Seamus Leydon is a former Gaelic footballer who played with his local club Dunmore MacHales and was a vital member of the Galway three-in-a-row team of the 1960s.

Biography

Schools & Minor
1960 started with success for Leydon in the Hogan Cup All-Ireland Schools Football Championship with a 3-10 to 3-7 victory for St Jarlath's College over St Finian's College. Among Seamus' teammates on the Jarleth's team were future Galway teammates Johnny Geraghty, Enda Colleran and Pat Donnellan.  

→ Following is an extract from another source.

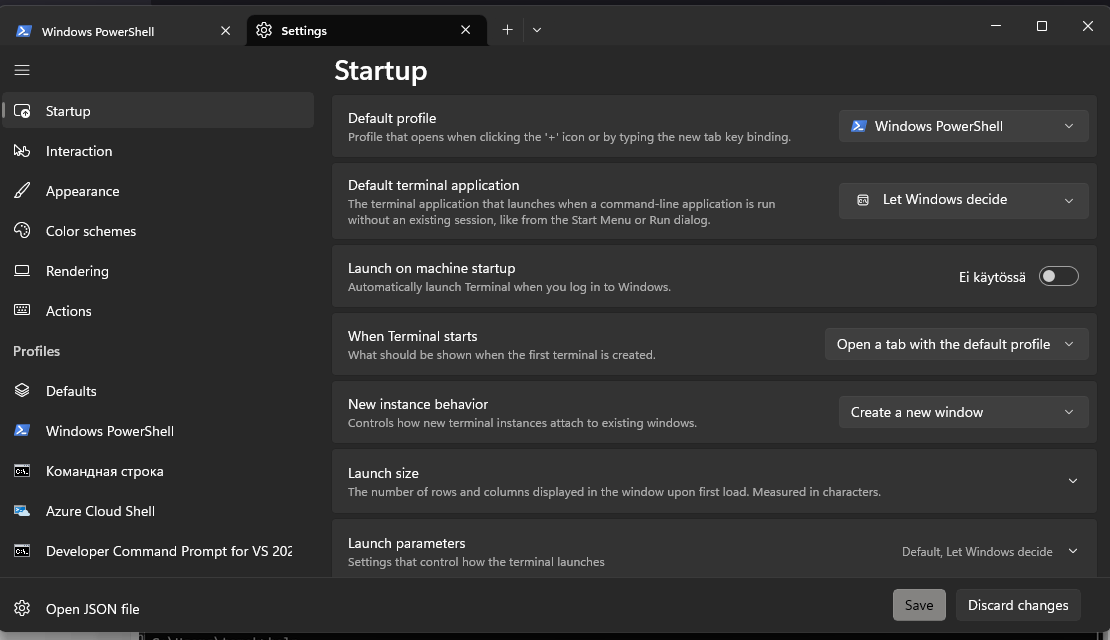Open the Startup settings page icon
The height and width of the screenshot is (640, 1110).
pyautogui.click(x=23, y=111)
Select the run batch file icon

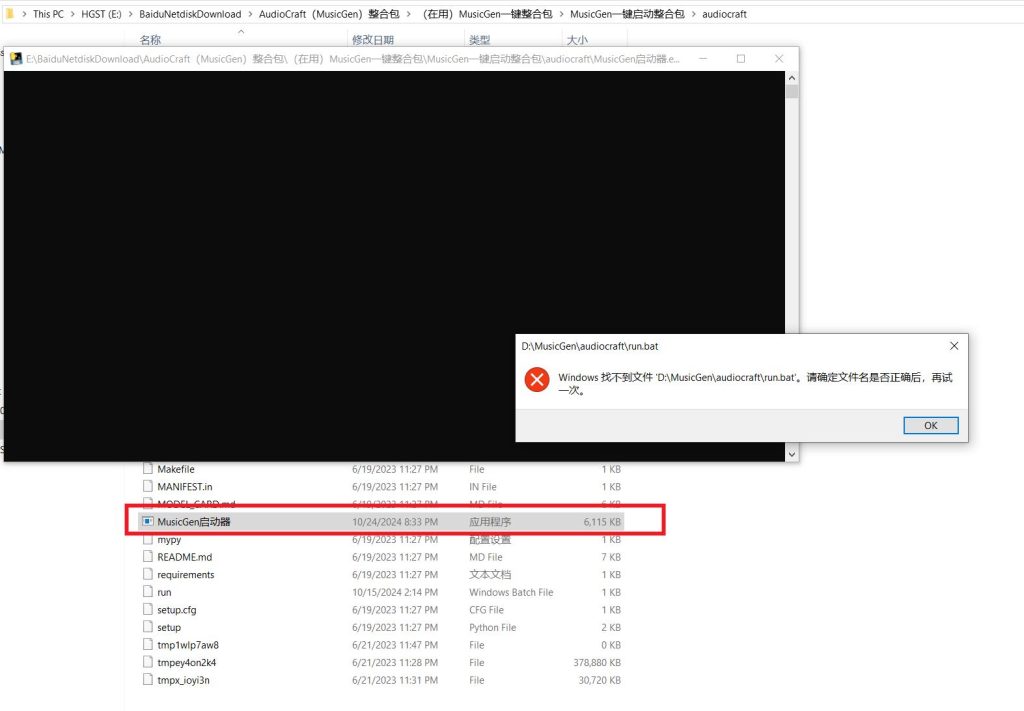(x=148, y=592)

The success continued in 1960 as a star studded Galway Minor team won Connacht and All-Ireland honours beating Cork 4-9 to 1-5 in a one sided All-Ireland final.

Senior
In 1961 Leydon made his inter-county Galway debut at Senior level and quickly established himself on the team. Backboned by the 1959 and 1960 minor teams - eight of whom made it through to Senior level - Galway were a coming force. They were defeated by Dublin in the 1963 All-Ireland final however the Corrib-siders were not to be denied and between 1964 and 1966 they famously achieved the three-in-a-row beating Kerry in 1964 All-Ireland final and 1965 All-Ireland final and then Meath in 1966 All-Ireland final. 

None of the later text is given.